* ABOUT THIS TASK
Each line below from the one containing "Mute the drums" through the one containing "You are a computer-use agent. The height" should be output exactly as it stands, and no other line should appear.

* PROVIDED RECORDS
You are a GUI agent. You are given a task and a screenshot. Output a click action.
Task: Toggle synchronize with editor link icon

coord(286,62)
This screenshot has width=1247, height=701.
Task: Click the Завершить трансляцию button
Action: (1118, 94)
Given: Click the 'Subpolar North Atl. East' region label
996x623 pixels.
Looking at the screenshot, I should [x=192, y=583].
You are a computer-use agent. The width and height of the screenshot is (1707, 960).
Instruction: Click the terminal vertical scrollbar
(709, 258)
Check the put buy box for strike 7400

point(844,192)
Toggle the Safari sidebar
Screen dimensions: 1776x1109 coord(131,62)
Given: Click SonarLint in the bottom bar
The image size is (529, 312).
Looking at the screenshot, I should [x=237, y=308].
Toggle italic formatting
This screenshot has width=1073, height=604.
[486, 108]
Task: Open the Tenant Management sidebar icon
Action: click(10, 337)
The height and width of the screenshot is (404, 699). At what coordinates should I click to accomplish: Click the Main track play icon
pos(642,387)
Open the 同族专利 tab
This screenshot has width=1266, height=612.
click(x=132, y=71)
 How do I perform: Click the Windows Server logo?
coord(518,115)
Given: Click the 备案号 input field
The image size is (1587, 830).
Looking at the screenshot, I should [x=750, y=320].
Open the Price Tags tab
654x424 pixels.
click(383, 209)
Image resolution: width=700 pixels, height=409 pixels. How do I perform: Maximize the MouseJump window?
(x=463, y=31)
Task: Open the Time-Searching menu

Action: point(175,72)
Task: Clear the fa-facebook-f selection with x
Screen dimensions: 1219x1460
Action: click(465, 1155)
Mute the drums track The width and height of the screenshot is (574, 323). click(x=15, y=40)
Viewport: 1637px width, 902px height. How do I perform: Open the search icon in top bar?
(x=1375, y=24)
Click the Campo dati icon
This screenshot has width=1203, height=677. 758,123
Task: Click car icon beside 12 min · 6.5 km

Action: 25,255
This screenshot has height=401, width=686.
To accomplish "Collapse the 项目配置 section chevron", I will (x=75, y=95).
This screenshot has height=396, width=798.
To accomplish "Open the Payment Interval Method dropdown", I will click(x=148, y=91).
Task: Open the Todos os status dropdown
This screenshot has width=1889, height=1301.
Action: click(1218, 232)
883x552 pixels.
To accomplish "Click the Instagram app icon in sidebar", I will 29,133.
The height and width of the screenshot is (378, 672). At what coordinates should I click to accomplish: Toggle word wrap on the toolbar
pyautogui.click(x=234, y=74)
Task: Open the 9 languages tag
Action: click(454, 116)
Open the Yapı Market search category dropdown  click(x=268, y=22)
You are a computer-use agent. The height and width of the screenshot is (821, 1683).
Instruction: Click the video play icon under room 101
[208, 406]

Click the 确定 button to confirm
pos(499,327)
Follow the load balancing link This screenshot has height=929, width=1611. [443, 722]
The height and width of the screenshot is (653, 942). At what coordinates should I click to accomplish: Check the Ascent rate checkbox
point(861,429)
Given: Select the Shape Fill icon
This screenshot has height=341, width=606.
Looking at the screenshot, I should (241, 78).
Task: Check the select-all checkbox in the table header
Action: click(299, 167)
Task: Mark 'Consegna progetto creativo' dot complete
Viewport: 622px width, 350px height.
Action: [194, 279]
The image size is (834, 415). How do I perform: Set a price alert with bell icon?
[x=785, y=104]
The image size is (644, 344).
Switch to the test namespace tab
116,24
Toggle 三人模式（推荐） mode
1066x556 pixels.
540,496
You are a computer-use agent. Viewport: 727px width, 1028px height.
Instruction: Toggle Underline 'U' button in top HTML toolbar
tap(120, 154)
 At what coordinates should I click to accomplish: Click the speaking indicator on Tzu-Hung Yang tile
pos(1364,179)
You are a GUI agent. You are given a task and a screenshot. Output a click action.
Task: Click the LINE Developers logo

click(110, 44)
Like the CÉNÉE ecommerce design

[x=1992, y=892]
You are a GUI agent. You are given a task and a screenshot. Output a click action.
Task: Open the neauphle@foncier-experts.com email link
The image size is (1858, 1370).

* WORKED SOLUTION
Mute the drums track The width and height of the screenshot is (574, 323). click(x=15, y=40)
Viewport: 1637px width, 902px height. How do I perform: Open the search icon in top bar?
(x=1375, y=24)
Click the Campo dati icon
This screenshot has width=1203, height=677. 758,123
Task: Click car icon beside 12 min · 6.5 km

Action: 25,255
This screenshot has height=401, width=686.
To accomplish "Collapse the 项目配置 section chevron", I will (x=75, y=95).
This screenshot has height=396, width=798.
To accomplish "Open the Payment Interval Method dropdown", I will click(x=148, y=91).
Task: Open the Todos os status dropdown
This screenshot has width=1889, height=1301.
Action: click(1218, 232)
883x552 pixels.
To accomplish "Click the Instagram app icon in sidebar", I will 29,133.
The height and width of the screenshot is (378, 672). At what coordinates should I click to accomplish: Toggle word wrap on the toolbar
pyautogui.click(x=234, y=74)
Task: Open the 9 languages tag
Action: click(454, 116)
Open the Yapı Market search category dropdown  click(x=268, y=22)
You are a computer-use agent. The height and width of the screenshot is (821, 1683).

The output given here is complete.